O Sars-CoV-2 é mais contagioso do que outros coronavírus?
A resposta é sim. Existem dois outros coronavírus muito semelhantes que também causam doenças respiratórias muito graves: o Sars-CoV, que apareceu na China em 2003, e o Mers, que se espalhou no Oriente Médio em 2012. Ambos tiveram uma taxa de mortalidade muito maior do que o Sars-CoV-2 (35% dos pacientes com Mers morreram), mas sua taxa de infecção foi muito menor. Apesar dos temores iniciais, os dois surtos sumiram sem causar a temida pandemia.
Mas, se eles são tão parecidos, por que o coronavírus atual é tão altamente contagioso, enquanto os outros não?
A resposta está na inserção de quatro aminoácidos. Apenas quatro. Na verdade, um vírus age como um parasita que precisa entrar na célula para se replicar. Para ingressar nela, ele se liga a uma molécula presente em sua superfície (seu receptor) e, uma vez ancorado, esse receptor atua como um Cavalo de Tróia, internalizando-se e arrastando o vírus com ele para a célula.

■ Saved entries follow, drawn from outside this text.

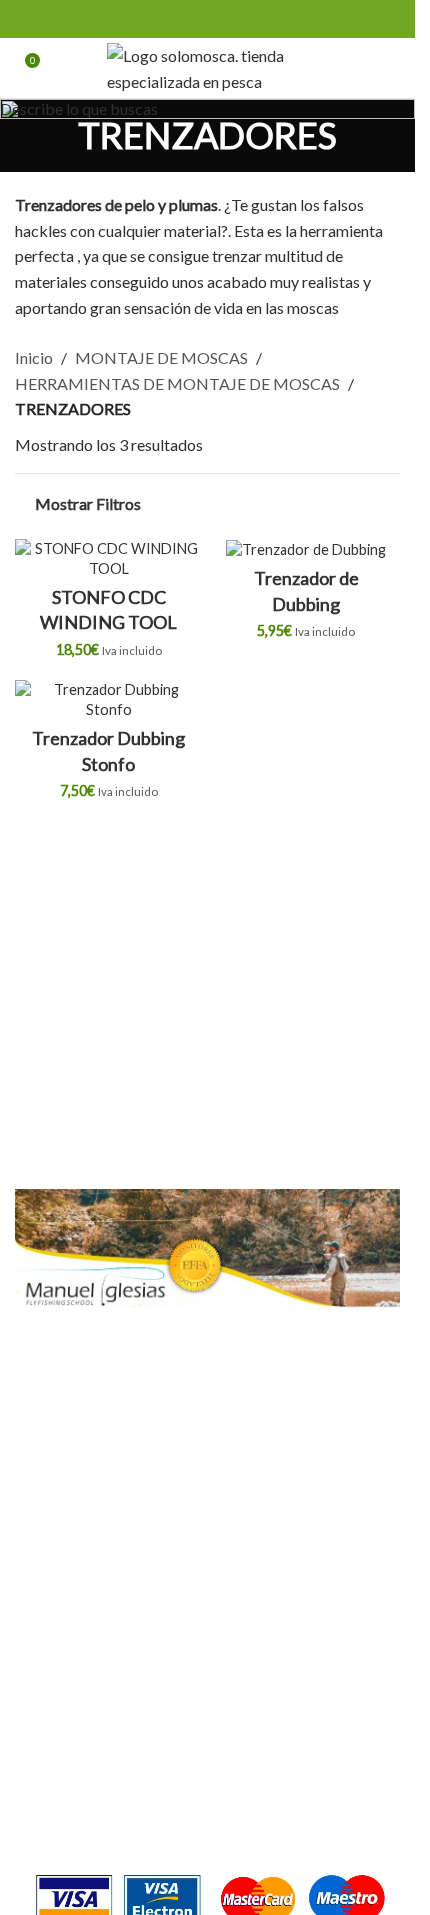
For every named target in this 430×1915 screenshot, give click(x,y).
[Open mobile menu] (392, 68)
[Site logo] (207, 65)
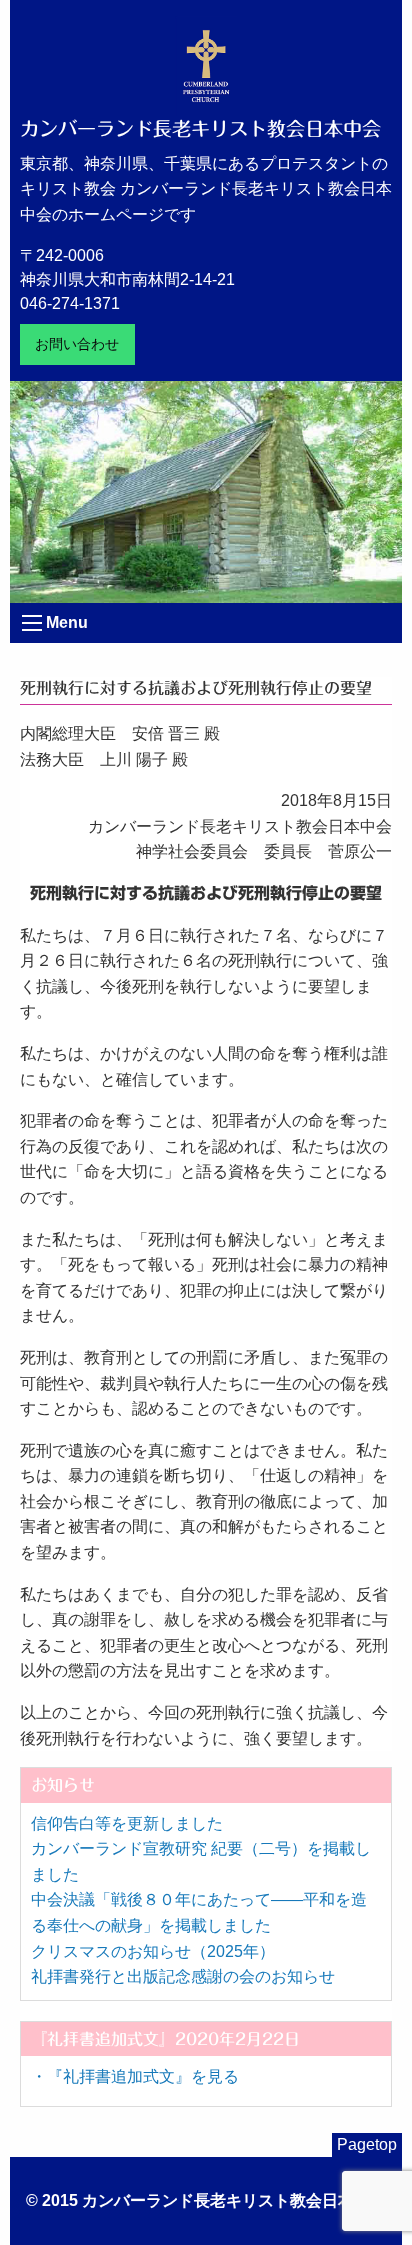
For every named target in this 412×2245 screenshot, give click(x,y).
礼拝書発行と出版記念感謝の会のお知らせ (183, 1976)
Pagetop (367, 2144)
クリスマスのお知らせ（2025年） (153, 1951)
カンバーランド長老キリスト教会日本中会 (200, 128)
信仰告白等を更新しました (127, 1823)
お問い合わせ (77, 344)
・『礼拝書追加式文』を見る (135, 2076)
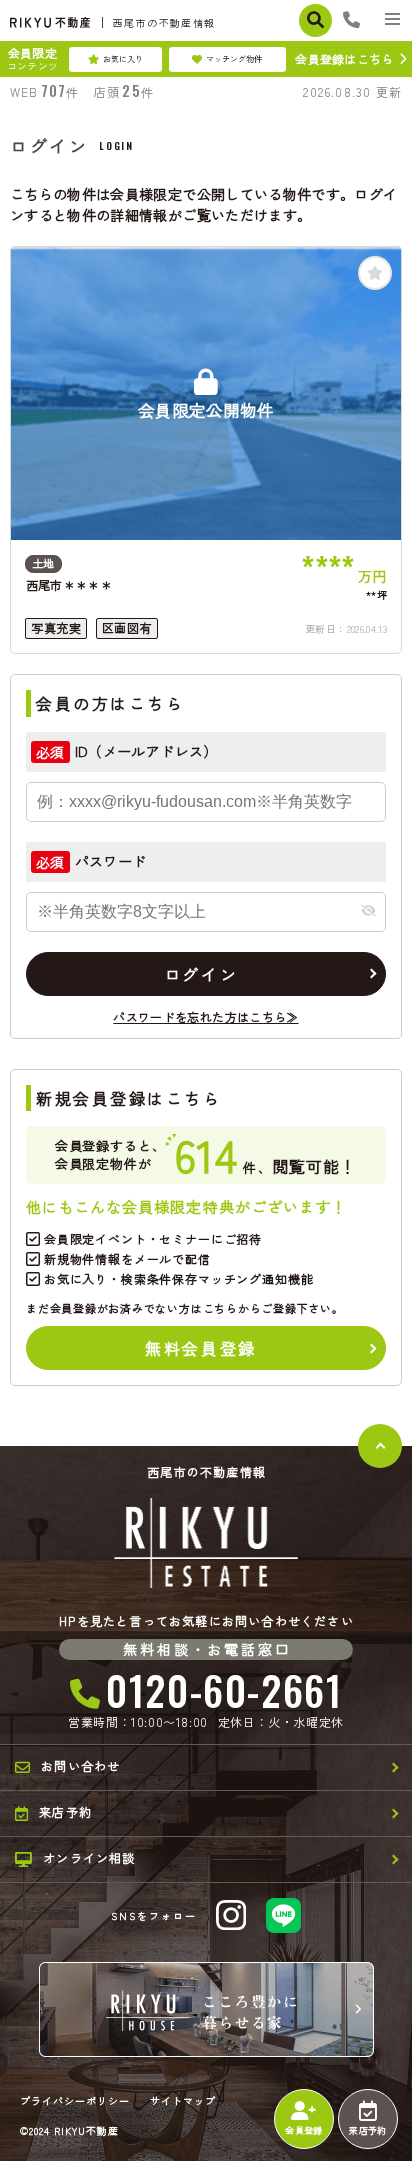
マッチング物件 (234, 58)
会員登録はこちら (344, 58)
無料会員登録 (200, 1348)
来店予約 (367, 2130)
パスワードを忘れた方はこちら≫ (205, 1016)
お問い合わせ (80, 1765)
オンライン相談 (89, 1857)
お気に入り (123, 58)
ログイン (201, 974)
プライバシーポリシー (75, 2101)
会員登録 (303, 2130)
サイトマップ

Para que isso aconteça, é necessário que a membrana do vírus e a da célula se fundam, e aí, certas enzimas (proteases) que favorecem esse processo desempenham um papel fundamental. Poderíamos pensar que o Sars-CoV-2 é muito mais infeccioso do que seus outros dois parentes próximos porque usa um receptor ou proteases diferentes. Mas não. Ele usa o mesmo receptor (enzima angiotensina convertase-2, ACE-2) e também a mesma protease (serina 2 protease transmembrana, TMPRSS2).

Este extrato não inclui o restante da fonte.